▶ Text under study:
Of Fiery Arrows and Battle Strategies
This particular storm was my test...i know it i feel it. The nagging feeling that tells me 'no, you weren't suppossed to respond like that'. I asked the question 'how come I was unguarded like that, usually im good at spotting suspect situations, words and ready for the onslaught of tangled and twisted emotions...
BUT this time hmm mmh this time I failed the test. Instead of dodging the fiery arrows, I let them hit and wound me, then tried frantically to take them out of the places that were numb from the pain. Needless to say I lost a lot more blood than I would have if I would have just staggered to the chief Physician who could effectively take out the arrows and tell me how to treat my wounds and avoid anymore.
BUT this time hmm mhh this time I failed the test. I tried to self-medicate, thinking that my words and actions would calm not inflame the situation. Thinking that I knew the remedy for healing...

▶ What is required: Translate this sentence from the text about fiery arrows into Spanish: "Instead of dodging the fiery arrows, I let them hit and wound me, then tried frantically to take them out of the places that were numb from the pain."

▶ Given material:

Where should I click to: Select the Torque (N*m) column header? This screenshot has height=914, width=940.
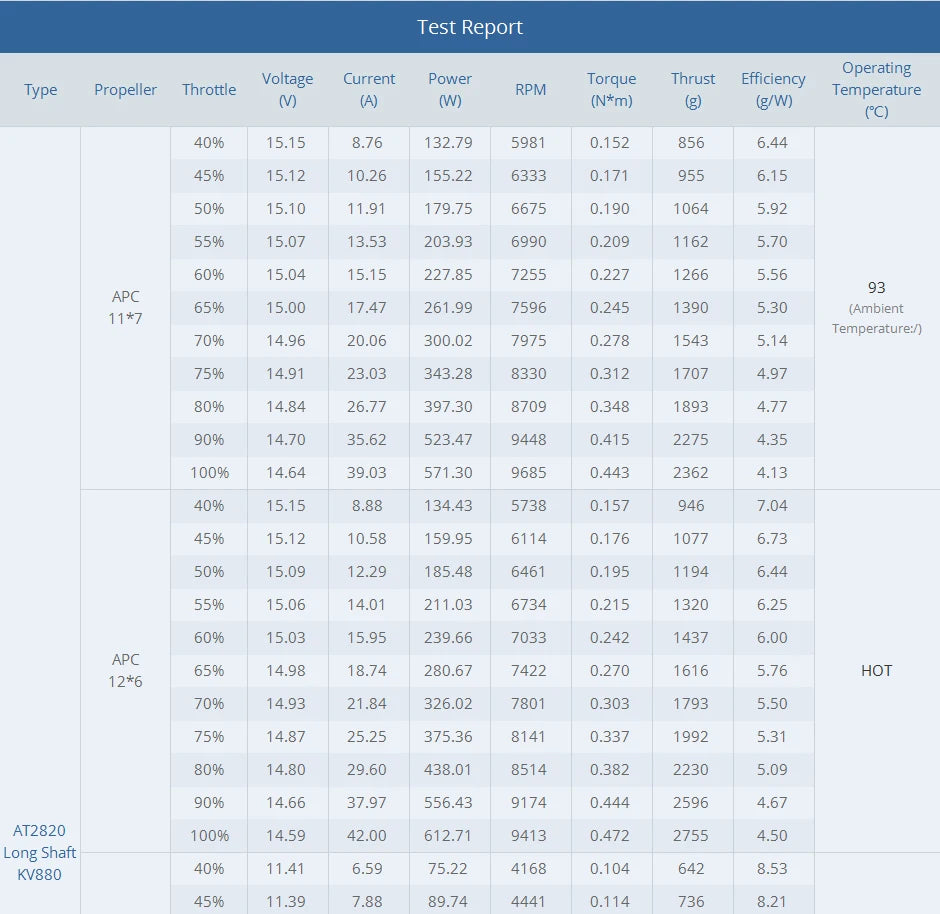(612, 90)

▶ Solved exercise: En lugar de esquivar las flechas encendidas, dejé que me alcanzaran y me hirieran, y luego intenté frenéticamente sacarlas de los lugares que estaban entumecidos por el dolor.